- _제공 자료_:
::::::

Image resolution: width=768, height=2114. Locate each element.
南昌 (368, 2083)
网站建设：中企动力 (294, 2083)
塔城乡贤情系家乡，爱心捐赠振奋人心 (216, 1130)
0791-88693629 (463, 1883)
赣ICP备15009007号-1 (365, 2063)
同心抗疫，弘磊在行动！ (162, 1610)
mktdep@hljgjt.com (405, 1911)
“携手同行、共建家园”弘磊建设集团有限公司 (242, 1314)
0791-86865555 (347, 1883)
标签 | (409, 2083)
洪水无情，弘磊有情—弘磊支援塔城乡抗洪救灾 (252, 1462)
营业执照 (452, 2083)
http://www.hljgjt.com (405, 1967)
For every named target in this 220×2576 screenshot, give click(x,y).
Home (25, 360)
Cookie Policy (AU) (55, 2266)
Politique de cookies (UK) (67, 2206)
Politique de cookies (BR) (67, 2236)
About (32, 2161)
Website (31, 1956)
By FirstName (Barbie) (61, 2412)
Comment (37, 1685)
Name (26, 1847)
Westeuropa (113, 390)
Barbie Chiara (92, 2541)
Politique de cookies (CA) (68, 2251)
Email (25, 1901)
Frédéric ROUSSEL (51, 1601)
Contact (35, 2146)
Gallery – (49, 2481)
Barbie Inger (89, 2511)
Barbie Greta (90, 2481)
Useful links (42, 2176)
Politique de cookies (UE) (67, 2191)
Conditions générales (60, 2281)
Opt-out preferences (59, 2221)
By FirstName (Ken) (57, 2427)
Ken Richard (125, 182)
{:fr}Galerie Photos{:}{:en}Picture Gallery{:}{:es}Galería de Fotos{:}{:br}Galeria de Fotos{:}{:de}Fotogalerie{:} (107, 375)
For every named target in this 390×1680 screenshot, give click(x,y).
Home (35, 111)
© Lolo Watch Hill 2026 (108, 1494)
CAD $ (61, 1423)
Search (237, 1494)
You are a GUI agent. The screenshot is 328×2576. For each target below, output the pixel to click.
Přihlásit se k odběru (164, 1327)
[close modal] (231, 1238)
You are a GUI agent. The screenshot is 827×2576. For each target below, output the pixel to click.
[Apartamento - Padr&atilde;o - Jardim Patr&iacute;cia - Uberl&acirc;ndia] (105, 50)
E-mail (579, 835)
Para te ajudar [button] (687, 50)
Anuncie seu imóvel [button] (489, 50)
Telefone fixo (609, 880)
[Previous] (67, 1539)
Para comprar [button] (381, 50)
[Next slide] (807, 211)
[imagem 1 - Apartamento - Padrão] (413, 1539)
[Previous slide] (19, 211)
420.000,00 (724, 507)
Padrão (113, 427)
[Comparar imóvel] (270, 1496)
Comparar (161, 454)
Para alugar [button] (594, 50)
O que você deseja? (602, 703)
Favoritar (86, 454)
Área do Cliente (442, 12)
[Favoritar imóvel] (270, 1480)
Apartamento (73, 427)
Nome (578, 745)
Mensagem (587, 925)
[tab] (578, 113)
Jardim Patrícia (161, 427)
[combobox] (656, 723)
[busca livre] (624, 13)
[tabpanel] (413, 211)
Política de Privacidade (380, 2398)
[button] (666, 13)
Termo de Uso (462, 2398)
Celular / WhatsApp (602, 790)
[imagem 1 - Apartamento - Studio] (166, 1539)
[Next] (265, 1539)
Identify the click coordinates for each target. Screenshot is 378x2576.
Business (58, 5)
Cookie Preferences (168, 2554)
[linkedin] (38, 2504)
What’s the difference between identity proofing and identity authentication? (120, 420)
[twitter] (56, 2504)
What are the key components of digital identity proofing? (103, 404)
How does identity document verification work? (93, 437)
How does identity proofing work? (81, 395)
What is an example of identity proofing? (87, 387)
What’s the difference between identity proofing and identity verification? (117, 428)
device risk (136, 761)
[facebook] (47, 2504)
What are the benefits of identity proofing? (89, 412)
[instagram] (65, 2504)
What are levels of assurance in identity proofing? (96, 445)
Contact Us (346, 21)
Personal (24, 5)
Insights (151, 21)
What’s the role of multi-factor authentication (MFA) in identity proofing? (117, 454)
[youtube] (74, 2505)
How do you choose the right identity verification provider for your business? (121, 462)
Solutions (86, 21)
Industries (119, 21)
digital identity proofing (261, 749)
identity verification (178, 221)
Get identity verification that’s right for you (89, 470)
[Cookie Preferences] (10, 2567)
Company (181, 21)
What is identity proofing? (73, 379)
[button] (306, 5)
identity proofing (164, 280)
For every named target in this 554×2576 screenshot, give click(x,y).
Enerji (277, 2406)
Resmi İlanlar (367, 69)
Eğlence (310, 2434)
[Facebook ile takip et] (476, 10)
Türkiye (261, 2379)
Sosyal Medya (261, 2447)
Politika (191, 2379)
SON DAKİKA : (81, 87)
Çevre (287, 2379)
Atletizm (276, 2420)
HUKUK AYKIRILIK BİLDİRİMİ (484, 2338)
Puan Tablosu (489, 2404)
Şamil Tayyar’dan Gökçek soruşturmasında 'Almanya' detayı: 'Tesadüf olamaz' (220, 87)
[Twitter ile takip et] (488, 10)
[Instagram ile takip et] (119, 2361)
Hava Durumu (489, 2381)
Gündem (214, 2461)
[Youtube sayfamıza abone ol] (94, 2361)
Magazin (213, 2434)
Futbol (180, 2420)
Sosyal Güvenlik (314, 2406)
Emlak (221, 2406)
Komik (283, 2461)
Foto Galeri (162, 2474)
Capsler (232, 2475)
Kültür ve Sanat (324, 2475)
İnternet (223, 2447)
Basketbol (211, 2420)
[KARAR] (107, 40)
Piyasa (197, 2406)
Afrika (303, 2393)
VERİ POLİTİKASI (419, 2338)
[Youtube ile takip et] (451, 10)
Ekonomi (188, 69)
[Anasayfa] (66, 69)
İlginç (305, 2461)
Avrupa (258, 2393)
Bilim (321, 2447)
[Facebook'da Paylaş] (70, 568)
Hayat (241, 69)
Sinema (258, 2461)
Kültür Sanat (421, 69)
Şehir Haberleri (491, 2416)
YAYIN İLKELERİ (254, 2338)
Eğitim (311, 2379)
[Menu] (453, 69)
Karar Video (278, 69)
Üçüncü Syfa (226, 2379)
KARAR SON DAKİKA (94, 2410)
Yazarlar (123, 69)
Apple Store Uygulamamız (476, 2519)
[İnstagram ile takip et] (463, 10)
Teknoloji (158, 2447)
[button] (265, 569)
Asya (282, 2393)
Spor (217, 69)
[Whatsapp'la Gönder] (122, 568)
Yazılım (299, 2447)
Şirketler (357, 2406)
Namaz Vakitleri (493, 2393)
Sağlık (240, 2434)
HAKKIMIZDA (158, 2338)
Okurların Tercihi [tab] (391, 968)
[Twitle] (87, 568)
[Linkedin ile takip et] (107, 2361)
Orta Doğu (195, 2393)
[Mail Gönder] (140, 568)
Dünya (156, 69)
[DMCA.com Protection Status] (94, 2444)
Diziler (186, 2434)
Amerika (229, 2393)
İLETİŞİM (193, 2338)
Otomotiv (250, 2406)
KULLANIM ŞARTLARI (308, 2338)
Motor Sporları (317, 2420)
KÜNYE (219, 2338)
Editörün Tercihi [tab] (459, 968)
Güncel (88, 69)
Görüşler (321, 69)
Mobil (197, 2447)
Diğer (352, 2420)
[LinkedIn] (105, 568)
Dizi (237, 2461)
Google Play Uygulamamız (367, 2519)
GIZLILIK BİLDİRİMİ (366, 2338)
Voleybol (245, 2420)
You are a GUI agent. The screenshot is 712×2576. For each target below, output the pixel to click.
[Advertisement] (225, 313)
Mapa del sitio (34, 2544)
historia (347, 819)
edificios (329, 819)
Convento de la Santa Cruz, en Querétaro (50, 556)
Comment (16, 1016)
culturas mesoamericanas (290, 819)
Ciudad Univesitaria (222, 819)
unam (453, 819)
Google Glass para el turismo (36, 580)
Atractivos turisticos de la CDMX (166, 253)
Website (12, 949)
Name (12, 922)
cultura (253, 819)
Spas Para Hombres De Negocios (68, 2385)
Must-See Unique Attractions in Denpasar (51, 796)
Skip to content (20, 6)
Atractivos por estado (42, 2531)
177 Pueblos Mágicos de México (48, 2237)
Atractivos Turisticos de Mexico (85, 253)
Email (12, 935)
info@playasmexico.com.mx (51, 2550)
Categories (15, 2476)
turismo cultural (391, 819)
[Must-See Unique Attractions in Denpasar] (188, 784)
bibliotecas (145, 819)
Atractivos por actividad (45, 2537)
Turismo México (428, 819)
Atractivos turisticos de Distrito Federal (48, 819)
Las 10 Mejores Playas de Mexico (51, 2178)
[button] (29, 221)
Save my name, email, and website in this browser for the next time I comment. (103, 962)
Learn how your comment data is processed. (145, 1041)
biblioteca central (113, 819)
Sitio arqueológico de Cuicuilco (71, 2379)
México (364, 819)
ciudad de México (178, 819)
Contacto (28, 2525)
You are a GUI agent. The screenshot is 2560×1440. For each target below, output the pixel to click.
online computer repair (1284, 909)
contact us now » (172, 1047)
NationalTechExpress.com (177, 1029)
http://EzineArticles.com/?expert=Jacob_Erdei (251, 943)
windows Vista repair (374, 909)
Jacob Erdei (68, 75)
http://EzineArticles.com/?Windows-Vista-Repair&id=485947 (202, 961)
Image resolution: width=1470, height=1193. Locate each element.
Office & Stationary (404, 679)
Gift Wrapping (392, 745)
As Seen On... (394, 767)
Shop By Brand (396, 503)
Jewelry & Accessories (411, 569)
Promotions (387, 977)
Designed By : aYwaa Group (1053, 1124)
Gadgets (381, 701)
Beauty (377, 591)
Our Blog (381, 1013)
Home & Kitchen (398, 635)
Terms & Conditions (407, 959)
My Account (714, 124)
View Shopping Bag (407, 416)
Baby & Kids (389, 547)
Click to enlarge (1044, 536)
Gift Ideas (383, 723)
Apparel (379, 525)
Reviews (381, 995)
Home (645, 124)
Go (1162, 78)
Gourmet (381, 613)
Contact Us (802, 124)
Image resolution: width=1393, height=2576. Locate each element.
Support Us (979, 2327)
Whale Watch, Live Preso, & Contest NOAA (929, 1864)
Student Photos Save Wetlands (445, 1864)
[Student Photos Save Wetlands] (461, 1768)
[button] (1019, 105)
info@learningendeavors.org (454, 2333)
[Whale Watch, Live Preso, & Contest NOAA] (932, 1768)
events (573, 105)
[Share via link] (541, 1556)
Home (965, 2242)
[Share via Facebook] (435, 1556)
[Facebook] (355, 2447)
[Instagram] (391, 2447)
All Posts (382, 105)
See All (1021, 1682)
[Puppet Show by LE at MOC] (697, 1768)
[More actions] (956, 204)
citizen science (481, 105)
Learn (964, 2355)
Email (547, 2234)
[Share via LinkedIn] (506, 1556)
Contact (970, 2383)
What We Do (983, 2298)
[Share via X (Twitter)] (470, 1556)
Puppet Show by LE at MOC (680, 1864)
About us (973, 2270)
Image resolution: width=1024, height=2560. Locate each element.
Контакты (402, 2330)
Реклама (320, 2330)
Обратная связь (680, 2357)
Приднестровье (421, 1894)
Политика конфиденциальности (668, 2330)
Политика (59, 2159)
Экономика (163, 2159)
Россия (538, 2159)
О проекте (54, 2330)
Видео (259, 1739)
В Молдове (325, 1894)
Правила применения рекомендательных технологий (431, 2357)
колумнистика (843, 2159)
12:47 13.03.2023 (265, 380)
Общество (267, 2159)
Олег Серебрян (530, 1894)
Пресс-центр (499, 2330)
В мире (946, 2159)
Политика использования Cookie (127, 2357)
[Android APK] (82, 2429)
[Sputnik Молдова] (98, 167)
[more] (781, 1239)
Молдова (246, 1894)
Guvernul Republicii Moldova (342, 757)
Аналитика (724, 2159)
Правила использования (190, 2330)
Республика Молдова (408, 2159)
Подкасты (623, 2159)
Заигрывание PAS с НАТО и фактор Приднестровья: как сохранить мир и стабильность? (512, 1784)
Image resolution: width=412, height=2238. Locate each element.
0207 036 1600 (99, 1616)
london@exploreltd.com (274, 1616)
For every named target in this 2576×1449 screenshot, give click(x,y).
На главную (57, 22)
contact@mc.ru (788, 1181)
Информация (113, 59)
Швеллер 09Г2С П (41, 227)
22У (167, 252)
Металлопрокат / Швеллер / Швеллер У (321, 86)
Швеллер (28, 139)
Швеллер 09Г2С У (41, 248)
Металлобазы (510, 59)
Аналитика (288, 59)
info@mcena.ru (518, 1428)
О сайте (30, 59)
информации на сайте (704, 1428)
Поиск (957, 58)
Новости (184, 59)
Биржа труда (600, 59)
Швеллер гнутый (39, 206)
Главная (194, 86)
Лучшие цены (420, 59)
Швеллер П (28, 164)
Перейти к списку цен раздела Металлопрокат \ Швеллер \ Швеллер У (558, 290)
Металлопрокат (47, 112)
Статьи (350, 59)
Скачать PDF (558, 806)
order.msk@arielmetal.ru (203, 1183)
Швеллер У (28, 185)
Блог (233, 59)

::::::

- _풀 문제_: 위 자료에서 "Mapa del sitio (34, 2544)" 문구가 들어 있는 줄부터 "177 Pueblos Mágicos de México (48, 2237)" 문구가 들어 있는 줄까지를 양 끝 줄을 포함해 JSON 문자열 목록으로 옮겨 쓰세요. 한 줄마다 문자열 하나를 두고, 빈 줄은 빼세요.

- _문제 풀이_:
[
  "Mapa del sitio (34, 2544)",
  "historia (347, 819)",
  "edificios (329, 819)",
  "Convento de la Santa Cruz, en Querétaro (50, 556)",
  "Comment (16, 1016)",
  "culturas mesoamericanas (290, 819)",
  "Ciudad Univesitaria (222, 819)",
  "unam (453, 819)",
  "Google Glass para el turismo (36, 580)",
  "Atractivos turisticos de la CDMX (166, 253)",
  "Website (12, 949)",
  "Name (12, 922)",
  "cultura (253, 819)",
  "Spas Para Hombres De Negocios (68, 2385)",
  "Must-See Unique Attractions in Denpasar (51, 796)",
  "Skip to content (20, 6)",
  "Atractivos por estado (42, 2531)",
  "177 Pueblos Mágicos de México (48, 2237)"
]